• **Task requirements**: The response must contain every line below in which "computer" appears.

═════ Dataset extract

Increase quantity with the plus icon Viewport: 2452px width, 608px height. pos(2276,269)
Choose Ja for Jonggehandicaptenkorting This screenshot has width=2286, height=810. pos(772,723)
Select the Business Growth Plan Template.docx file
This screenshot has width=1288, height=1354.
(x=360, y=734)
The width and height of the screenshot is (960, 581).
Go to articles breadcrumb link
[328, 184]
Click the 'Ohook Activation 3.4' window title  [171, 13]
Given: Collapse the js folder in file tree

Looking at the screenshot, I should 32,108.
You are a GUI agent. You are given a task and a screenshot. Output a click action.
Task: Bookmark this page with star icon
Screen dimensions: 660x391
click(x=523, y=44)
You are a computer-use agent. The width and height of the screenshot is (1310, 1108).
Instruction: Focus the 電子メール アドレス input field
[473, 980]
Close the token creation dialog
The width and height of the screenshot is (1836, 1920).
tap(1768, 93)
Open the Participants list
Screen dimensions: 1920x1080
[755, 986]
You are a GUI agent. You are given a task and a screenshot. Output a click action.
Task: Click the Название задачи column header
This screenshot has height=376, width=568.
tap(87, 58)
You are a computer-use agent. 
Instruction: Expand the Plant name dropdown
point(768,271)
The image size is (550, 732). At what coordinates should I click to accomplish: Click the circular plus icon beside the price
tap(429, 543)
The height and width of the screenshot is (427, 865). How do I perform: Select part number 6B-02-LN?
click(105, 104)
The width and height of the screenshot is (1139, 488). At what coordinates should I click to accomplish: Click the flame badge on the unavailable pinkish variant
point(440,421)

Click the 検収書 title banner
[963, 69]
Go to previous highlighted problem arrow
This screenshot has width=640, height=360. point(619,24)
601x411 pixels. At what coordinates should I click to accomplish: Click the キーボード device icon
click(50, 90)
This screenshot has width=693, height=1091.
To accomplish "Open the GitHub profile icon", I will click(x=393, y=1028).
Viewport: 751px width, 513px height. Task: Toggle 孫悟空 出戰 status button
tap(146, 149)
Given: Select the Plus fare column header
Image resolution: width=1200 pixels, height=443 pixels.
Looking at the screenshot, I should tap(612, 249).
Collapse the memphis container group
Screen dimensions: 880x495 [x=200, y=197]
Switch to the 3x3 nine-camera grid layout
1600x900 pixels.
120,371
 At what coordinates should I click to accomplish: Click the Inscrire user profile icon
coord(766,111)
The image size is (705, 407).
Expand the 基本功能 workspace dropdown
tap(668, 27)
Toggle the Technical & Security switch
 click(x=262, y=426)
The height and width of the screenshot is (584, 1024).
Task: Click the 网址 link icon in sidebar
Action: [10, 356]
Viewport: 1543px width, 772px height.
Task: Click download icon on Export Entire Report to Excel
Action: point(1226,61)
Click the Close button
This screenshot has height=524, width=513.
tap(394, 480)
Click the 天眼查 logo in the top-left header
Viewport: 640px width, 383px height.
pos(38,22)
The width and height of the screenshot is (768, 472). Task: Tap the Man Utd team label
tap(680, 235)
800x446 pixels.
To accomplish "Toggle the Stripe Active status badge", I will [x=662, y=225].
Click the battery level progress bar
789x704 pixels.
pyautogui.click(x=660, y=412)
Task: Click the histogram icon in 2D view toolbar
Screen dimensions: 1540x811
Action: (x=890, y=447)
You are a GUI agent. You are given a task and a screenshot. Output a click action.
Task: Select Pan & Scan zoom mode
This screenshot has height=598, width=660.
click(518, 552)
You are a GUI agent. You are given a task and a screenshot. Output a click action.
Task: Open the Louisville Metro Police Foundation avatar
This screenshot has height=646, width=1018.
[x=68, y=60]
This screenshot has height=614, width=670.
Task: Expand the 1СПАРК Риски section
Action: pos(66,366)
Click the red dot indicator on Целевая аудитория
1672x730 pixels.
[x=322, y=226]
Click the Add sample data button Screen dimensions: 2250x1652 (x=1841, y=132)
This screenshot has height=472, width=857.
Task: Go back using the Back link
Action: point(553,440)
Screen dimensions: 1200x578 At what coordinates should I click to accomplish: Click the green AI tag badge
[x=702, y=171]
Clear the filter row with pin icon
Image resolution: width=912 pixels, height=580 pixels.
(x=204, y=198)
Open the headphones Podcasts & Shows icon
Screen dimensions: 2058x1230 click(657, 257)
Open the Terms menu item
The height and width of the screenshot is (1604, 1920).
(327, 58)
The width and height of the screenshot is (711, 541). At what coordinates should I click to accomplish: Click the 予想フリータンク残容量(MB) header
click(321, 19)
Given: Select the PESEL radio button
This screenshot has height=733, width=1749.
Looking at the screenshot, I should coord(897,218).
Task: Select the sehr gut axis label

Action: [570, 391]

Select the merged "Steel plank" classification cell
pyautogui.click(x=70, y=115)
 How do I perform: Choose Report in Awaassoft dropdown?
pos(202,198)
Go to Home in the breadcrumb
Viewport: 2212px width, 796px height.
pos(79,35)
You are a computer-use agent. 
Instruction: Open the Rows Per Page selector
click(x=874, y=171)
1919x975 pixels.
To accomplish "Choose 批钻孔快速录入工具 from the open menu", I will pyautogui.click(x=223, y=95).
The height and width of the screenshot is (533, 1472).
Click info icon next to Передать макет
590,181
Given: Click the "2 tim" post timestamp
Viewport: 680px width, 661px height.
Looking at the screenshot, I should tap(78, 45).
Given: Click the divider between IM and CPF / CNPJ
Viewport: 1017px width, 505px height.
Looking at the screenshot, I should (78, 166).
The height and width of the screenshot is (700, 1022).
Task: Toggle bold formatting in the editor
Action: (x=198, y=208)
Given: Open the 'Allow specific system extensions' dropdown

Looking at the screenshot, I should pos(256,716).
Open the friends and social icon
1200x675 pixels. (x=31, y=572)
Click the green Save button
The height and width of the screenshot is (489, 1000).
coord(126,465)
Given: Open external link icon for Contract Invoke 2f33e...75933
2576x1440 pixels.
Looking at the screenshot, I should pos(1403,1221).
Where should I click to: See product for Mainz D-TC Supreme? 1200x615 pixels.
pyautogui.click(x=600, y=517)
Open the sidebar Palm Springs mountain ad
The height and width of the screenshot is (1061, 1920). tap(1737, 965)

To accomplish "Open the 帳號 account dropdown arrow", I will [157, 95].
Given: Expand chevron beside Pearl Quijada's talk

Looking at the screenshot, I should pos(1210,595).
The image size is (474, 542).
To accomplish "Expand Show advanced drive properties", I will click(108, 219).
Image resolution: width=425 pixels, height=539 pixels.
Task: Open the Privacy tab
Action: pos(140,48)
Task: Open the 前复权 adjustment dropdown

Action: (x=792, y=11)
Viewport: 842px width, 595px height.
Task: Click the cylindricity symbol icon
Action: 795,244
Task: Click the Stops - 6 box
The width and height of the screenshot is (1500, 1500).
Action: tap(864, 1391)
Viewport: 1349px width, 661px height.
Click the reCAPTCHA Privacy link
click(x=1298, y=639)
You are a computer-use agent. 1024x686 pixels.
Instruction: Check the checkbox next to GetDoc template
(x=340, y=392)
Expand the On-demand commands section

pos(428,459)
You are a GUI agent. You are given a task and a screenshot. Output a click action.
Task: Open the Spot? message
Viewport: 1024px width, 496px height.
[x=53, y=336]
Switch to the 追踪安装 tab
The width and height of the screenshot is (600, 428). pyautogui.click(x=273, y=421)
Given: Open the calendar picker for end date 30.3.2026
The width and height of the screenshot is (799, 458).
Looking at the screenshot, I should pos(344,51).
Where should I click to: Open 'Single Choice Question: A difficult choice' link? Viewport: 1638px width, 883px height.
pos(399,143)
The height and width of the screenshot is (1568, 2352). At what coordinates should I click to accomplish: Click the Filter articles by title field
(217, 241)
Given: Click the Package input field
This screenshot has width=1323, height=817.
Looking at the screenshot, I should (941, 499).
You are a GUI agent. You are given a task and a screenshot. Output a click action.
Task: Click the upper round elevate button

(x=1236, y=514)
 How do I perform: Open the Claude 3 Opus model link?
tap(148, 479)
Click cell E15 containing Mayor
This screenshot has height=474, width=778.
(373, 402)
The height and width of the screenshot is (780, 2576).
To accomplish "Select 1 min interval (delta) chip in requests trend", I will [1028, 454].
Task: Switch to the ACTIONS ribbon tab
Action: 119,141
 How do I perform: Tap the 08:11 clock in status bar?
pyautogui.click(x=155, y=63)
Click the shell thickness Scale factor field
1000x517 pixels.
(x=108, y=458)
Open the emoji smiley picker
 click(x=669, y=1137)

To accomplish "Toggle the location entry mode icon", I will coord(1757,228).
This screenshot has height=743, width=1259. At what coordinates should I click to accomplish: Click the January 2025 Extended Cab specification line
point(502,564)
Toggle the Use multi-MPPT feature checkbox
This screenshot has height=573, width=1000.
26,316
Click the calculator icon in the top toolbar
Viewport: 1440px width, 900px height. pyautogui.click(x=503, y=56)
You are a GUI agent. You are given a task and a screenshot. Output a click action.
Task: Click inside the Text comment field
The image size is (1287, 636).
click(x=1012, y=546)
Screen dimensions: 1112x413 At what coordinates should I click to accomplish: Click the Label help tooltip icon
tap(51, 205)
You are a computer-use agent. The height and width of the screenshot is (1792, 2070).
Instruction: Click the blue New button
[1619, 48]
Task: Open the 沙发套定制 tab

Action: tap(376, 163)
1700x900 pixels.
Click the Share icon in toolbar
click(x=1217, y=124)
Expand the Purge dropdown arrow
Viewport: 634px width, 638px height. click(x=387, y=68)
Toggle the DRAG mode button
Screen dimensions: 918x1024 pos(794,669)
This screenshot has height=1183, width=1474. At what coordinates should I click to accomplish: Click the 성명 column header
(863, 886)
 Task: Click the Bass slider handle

══════════

• **Solution for this exercise**:
You are a computer-use agent. The width and height of the screenshot is (1310, 1108).
You are a computer-use agent. 
You are a computer-use agent. 
You are a computer-use agent. 1024x686 pixels.
You are a computer-use agent. The height and width of the screenshot is (1792, 2070).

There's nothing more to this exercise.